Items from a data source

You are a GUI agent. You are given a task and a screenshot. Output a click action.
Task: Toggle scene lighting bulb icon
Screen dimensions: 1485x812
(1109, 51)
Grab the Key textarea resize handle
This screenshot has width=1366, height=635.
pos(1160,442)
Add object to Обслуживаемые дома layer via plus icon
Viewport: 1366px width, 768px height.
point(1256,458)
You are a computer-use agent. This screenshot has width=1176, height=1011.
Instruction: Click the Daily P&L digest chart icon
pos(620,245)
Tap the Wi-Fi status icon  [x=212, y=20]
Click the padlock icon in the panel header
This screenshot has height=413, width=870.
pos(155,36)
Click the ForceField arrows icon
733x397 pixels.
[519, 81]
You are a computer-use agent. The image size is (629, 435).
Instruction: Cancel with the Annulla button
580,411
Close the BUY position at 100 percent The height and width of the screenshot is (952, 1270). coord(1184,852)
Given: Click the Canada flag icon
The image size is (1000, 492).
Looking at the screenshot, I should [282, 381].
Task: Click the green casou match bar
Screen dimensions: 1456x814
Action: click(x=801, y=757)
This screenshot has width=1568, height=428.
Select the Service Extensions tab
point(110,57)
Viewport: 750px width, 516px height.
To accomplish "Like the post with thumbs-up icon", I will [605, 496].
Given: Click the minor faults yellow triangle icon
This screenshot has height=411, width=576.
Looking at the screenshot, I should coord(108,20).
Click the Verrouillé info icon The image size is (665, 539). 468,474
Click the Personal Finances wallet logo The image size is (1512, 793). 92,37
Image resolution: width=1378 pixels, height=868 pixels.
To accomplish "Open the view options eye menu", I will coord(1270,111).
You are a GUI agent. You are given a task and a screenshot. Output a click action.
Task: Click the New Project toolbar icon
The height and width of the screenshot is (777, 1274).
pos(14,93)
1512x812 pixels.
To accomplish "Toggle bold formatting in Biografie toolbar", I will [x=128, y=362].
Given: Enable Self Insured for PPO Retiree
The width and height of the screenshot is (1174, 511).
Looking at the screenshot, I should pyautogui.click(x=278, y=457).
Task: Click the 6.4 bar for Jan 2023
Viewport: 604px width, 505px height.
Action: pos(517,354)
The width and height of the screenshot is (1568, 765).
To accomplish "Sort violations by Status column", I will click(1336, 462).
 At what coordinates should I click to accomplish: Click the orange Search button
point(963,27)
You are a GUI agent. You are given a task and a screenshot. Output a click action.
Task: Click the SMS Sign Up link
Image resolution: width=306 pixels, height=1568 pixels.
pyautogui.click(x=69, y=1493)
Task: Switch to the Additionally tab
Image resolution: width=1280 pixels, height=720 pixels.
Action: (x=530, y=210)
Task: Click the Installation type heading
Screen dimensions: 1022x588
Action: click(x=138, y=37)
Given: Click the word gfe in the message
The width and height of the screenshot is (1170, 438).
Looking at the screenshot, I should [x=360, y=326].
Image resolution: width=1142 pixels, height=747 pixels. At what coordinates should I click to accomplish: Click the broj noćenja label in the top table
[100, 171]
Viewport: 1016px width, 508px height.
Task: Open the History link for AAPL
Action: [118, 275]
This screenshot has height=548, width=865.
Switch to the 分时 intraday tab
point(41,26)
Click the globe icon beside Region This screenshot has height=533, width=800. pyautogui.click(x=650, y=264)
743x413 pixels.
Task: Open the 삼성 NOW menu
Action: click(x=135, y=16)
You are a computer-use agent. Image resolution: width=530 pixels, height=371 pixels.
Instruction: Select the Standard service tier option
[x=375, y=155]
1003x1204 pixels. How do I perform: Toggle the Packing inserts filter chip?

#### [Problem statement]
Search the records for the word "Toggle" and copy out every line that holds it.

#### [Solution]
Task: Toggle scene lighting bulb icon
To accomplish "Toggle bold formatting in Biografie toolbar", I will [x=128, y=362].
1003x1204 pixels. How do I perform: Toggle the Packing inserts filter chip?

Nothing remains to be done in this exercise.